ComfyUI Extension: MBM's Music Visualizer

Authored by Sorcerio

Created

Updated

20 stars

An image generation based music visualizer integrated into comfyanonymous/ComfyUI as custom nodes.

README

MBM's Music Visualizer

Header Image

Nothing fuzzy about it.


What is it?

An image generation based music visualizer integrated into comfyanonymous/ComfyUI as custom nodes.

Includes

Nodes

  • Audio Loader: For loading an audio file using the librosa library.
  • Audio Feature Calculator: For calculating the audio feature modifiers for each step in the given audio.
  • Prompt Sequence Builder: For stacking multiple ComfyUI prompts into a Prompt Sequence.
  • Prompt Sequence Interpolator: For calculating additional sub-prompts within each set of prompts in Prompt Sequence to create a weighted interpolation transition between each.
  • Prompt Sequence Renderer: For rendering a sequence of images with a variety of parameters from a Prompt Sequence.
  • Image Concatenator: For combining multiple images into a single Tensor. Images are not visually combined and are still distinct.
  • Prompt Sequence Loader: For loading a sequence of prompts from a JSON file fitting the specifications found here.

Types

  • AUDIO (tuple[ndarray, float]): For representing loaded audio files.
  • TENSOR_1D (Tensor[*]): For representing a 1D Tensor of data.
  • PROMPT_SEQ (list[MbmPrompt]): For representing multiple prompts (positive and negative) in an ordered sequence.

Install

  1. Enter ComfyUI's Python Environment by running .\.venv\Scripts\activate from ComfyUI's root directory.
  2. Clone this repo into ComfyUI's custom_nodes directory by entering the directory and running: git clone [email protected]:Sorcerio/MBM-Music-Visualizer.git MBM_MusicVisualizer.
  3. Enter the MBM_MusicVisualizer directory.
  4. Run pip install -r .\requirements.txt to install this project's dependencies.
  5. Start ComfyUI as normal.

Nodes will be found in the MBMnodes/ submenu inside ComfyUI.

Usage

Example Music Visualizer Flow

📝 Note: Drag the example workflow file into ComfyUI to automatically load this flow!

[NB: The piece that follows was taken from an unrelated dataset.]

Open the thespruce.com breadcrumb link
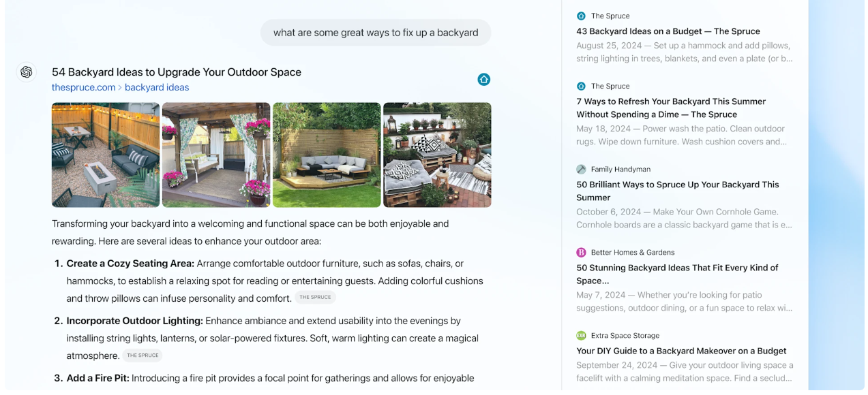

Place any audio files you would like to load in the audio/ directory. You can always refresh the webpage ComfyUI is loaded into to refresh the list in the Audio Loader node.

The Music Visualizer node takes an AUDIO object in and produces a set of Latent Images on output. A tqdm progress bar will be shown in the console to display the current status of the visualization and how long it is expected to take.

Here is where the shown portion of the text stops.